◆ **EXTRACTED ENTRIES**:
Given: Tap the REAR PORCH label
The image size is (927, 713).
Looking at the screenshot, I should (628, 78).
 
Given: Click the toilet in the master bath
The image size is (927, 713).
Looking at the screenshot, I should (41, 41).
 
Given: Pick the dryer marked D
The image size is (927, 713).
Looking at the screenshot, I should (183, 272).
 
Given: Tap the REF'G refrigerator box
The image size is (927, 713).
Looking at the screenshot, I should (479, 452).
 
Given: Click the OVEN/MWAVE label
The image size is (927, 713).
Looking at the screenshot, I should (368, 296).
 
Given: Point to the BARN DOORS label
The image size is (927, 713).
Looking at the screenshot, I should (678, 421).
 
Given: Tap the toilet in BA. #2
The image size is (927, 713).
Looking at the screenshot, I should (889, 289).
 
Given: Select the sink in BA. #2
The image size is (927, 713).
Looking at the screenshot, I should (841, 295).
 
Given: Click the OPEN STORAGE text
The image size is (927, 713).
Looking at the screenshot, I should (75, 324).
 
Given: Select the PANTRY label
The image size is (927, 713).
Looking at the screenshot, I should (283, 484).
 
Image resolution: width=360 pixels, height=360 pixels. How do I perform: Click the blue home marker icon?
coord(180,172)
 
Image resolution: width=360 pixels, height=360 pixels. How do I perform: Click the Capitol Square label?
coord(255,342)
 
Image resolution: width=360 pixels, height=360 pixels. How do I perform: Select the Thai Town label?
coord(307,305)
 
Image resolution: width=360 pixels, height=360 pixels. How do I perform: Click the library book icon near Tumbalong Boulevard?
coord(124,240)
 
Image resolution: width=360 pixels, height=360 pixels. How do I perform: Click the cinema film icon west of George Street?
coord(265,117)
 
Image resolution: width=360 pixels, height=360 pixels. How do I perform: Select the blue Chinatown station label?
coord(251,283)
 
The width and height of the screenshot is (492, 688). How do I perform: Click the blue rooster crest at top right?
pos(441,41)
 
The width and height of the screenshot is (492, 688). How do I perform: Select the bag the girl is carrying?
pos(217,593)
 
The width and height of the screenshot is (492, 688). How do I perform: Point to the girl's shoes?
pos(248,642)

◆ **DESCRIPTION OF THE TASK**: Reproduce all of the material above verbatim, line for line.

◆ **COMPLETE OUTPUT**:
Given: Tap the REAR PORCH label
The image size is (927, 713).
Looking at the screenshot, I should (628, 78).
 
Given: Click the toilet in the master bath
The image size is (927, 713).
Looking at the screenshot, I should (41, 41).
 
Given: Pick the dryer marked D
The image size is (927, 713).
Looking at the screenshot, I should (183, 272).
 
Given: Tap the REF'G refrigerator box
The image size is (927, 713).
Looking at the screenshot, I should (479, 452).
 
Given: Click the OVEN/MWAVE label
The image size is (927, 713).
Looking at the screenshot, I should (368, 296).
 
Given: Point to the BARN DOORS label
The image size is (927, 713).
Looking at the screenshot, I should (678, 421).
 
Given: Tap the toilet in BA. #2
The image size is (927, 713).
Looking at the screenshot, I should (889, 289).
 
Given: Select the sink in BA. #2
The image size is (927, 713).
Looking at the screenshot, I should (841, 295).
 
Given: Click the OPEN STORAGE text
The image size is (927, 713).
Looking at the screenshot, I should (75, 324).
 
Given: Select the PANTRY label
The image size is (927, 713).
Looking at the screenshot, I should (283, 484).
 
Image resolution: width=360 pixels, height=360 pixels. How do I perform: Click the blue home marker icon?
coord(180,172)
 
Image resolution: width=360 pixels, height=360 pixels. How do I perform: Click the Capitol Square label?
coord(255,342)
 
Image resolution: width=360 pixels, height=360 pixels. How do I perform: Select the Thai Town label?
coord(307,305)
 
Image resolution: width=360 pixels, height=360 pixels. How do I perform: Click the library book icon near Tumbalong Boulevard?
coord(124,240)
 
Image resolution: width=360 pixels, height=360 pixels. How do I perform: Click the cinema film icon west of George Street?
coord(265,117)
 
Image resolution: width=360 pixels, height=360 pixels. How do I perform: Select the blue Chinatown station label?
coord(251,283)
 
The width and height of the screenshot is (492, 688). How do I perform: Click the blue rooster crest at top right?
pos(441,41)
 
The width and height of the screenshot is (492, 688). How do I perform: Select the bag the girl is carrying?
pos(217,593)
 
The width and height of the screenshot is (492, 688). How do I perform: Point to the girl's shoes?
pos(248,642)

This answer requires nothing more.